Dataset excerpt
§

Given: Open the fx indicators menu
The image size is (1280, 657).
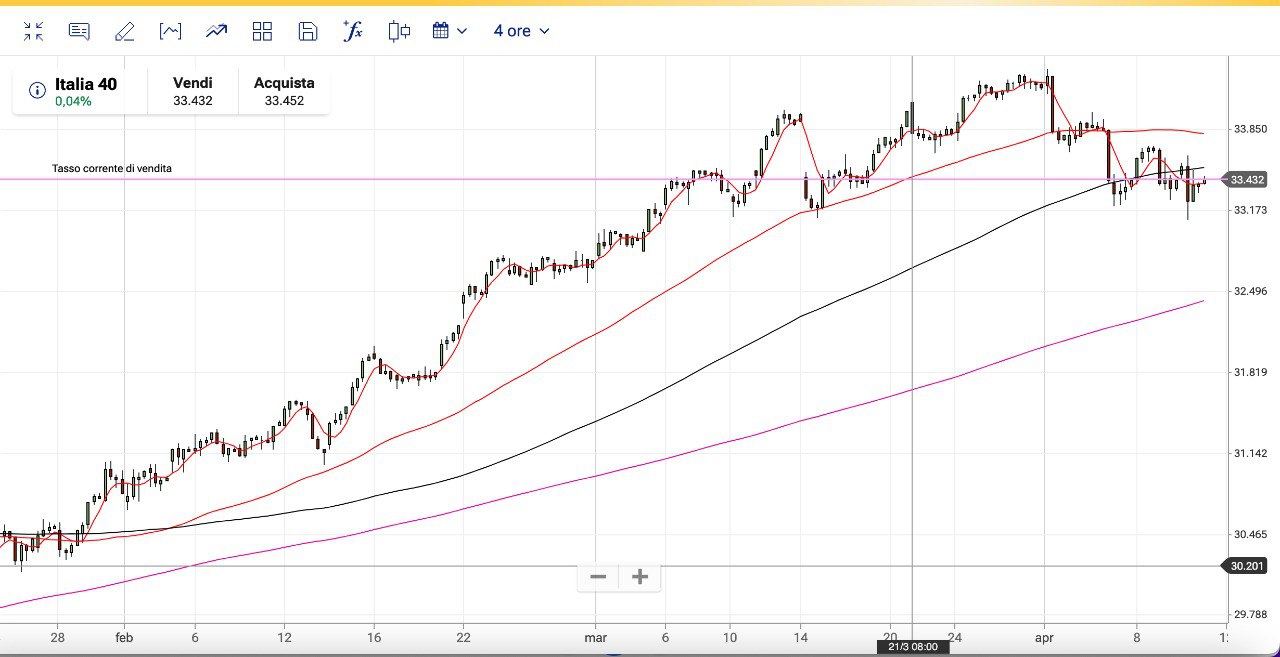Looking at the screenshot, I should [353, 31].
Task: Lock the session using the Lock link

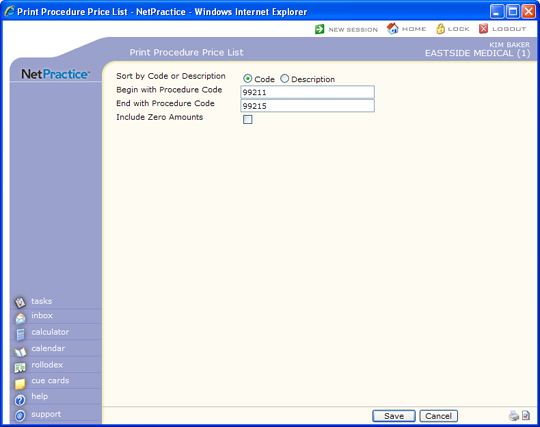Action: (453, 29)
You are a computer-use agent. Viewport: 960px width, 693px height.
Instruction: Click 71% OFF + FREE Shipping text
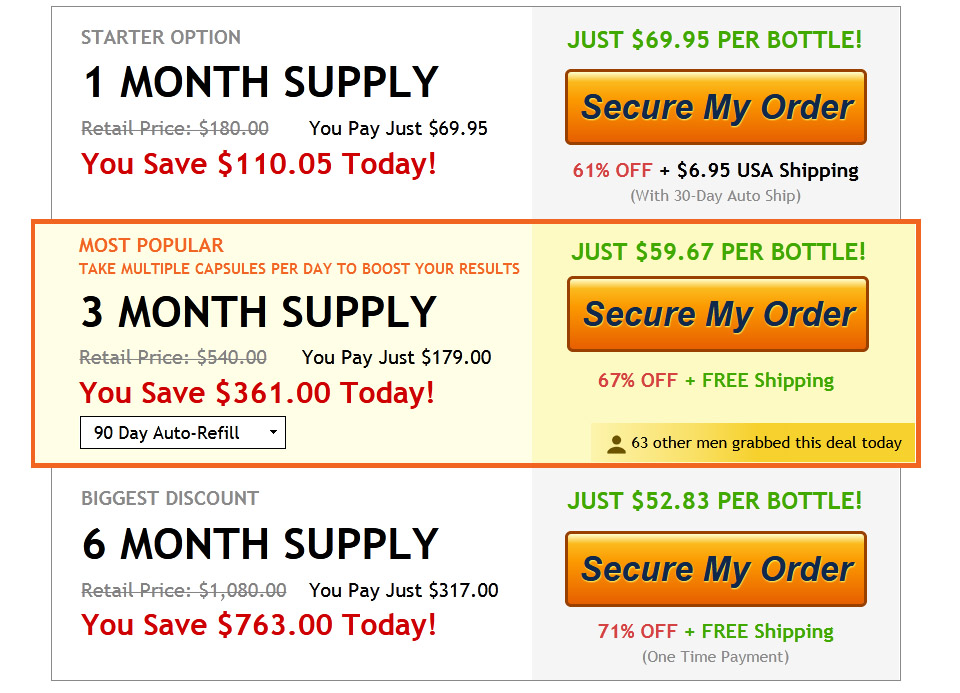coord(716,631)
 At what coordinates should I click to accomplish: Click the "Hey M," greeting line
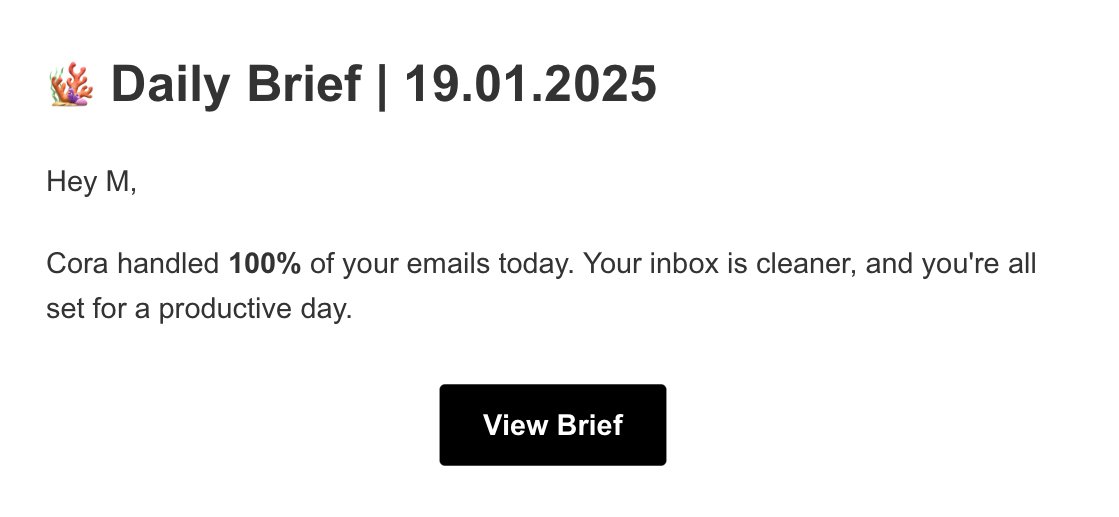91,183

§

AIM: Update the listing above by replacing "menu" with "panel" and leaving everything else as it is. Omit the pictures from your answer.

TASK OUTPUT:
Given: Open the fx indicators panel
The image size is (1280, 657).
Looking at the screenshot, I should [353, 31].
Task: Lock the session using the Lock link

Action: (453, 29)
You are a computer-use agent. Viewport: 960px width, 693px height.
Instruction: Click 71% OFF + FREE Shipping text
coord(716,631)
 At what coordinates should I click to accomplish: Click the "Hey M," greeting line
91,183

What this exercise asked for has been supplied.